Hunter sued Vavro and Horizon Travel in 2006 and won – but, like the AG’s office, has yet to receive any money. When he posted an account of his dealings on a consumer-oriented web site, he heard from others who had been through the same ordeal. In 2006, he started Vacation Scam Busters to try to warn others about the travel scams and to encourage consumers to fight back. The group has been featured on a TV news program and in newspapers and magazines. Despite all that, he said, he still gets mailings from Travel Club International, which he said has moved to Florida. The Texas attorney general first moved against the Vavro companies in 2003, filing suit against Sun Country Travel.

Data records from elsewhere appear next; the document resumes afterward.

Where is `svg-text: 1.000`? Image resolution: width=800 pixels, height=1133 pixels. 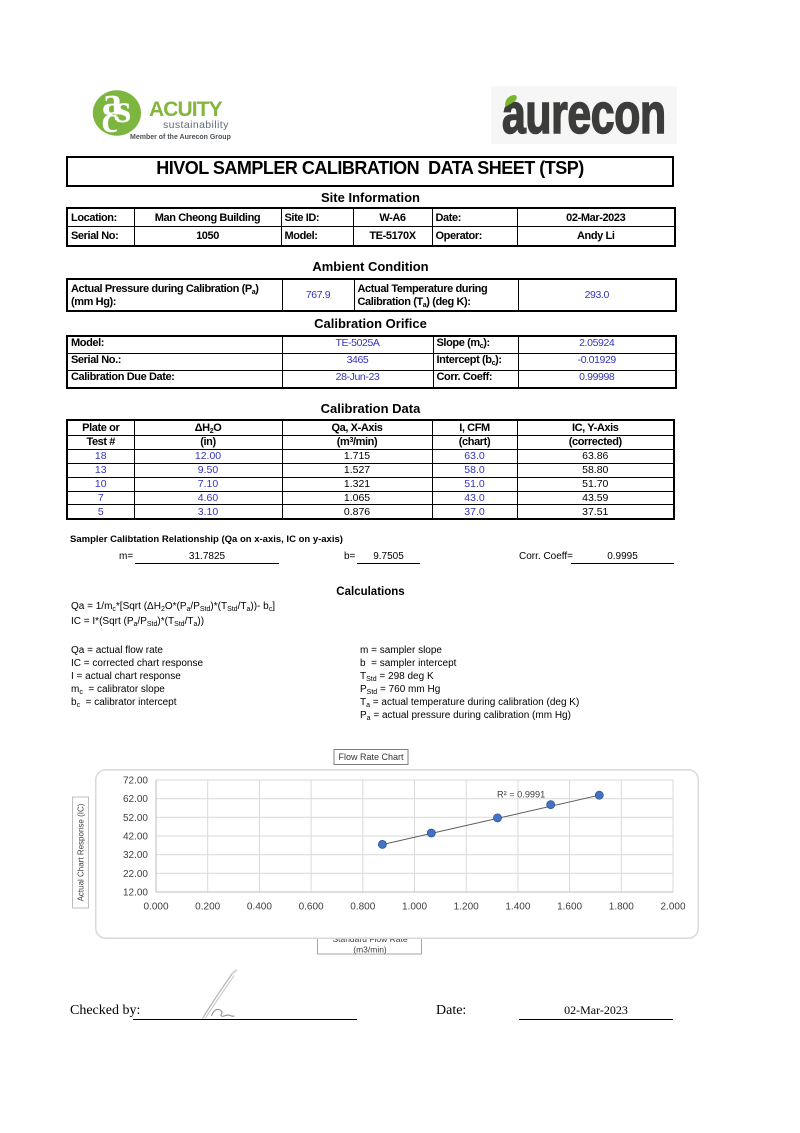 svg-text: 1.000 is located at coordinates (414, 908).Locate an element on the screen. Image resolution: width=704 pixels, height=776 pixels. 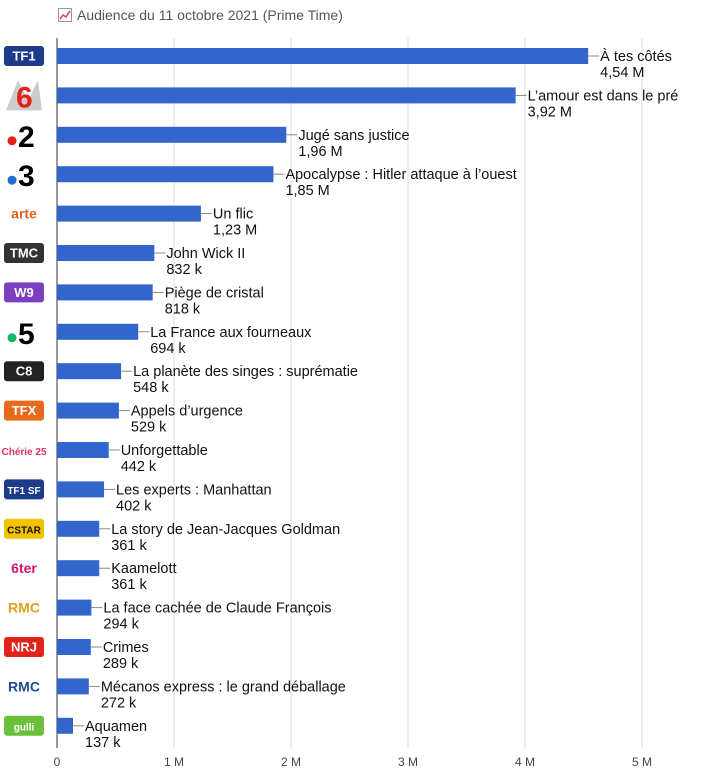
logo-mark: C8 is located at coordinates (24, 372). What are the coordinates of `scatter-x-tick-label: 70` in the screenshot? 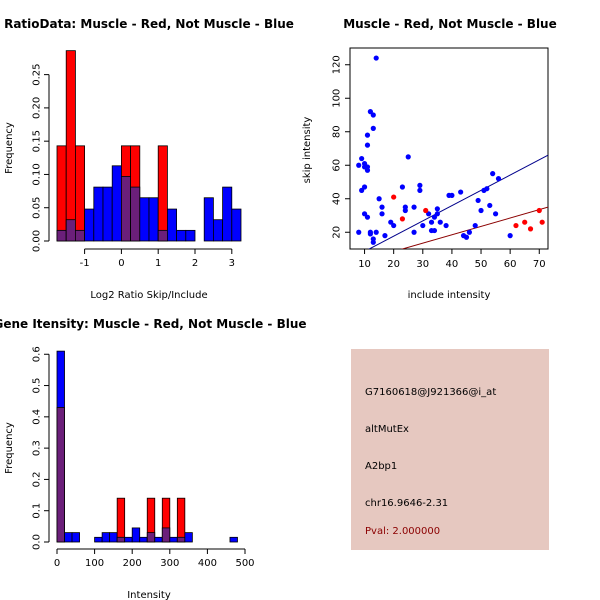 It's located at (540, 264).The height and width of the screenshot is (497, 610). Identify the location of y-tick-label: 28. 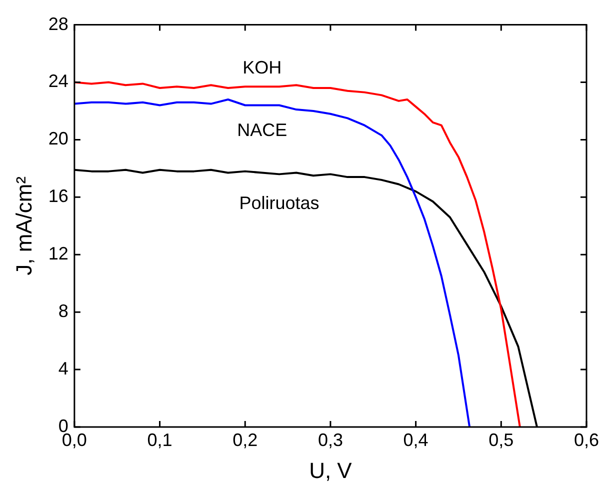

Oddly enough, Sun Country had touted the support of the attorney general’s office and the Better Business Bureau in its literature.

In 2006, a jury found Vavro, his son, several of their companies, and three associates guilty of defrauding travelers and awarded a $64 million judgment against the defendants. However, despite testimony from his former partners that Vavro had been involved in all the aspects of Sun Country and the other companies, including providing the initial investment, Dallas District Judge David Kelton ruled that the jury’s verdict, as it regarded Vavro individually, had been based on speculation rather than evidence and severed him from the judgment.

By the time of that verdict, the other defendants in that suit were nowhere around. “We have not been able to satisfy that judgment because the defendants cannot be found,” Kelley said. The companies involved in the Texas lawsuits operated in Texas, Arizona, Florida, and Massachusetts and have been barred from Indiana.

Advantage Travel, named in both the 2006 and 2008 lawsuits, apparently is still operating in Lakeland, Fla. One of the defendants, Linda Mayhugh, answered a call placed to the Lakeland office but wouldn’t talk about the lawsuits or anything else.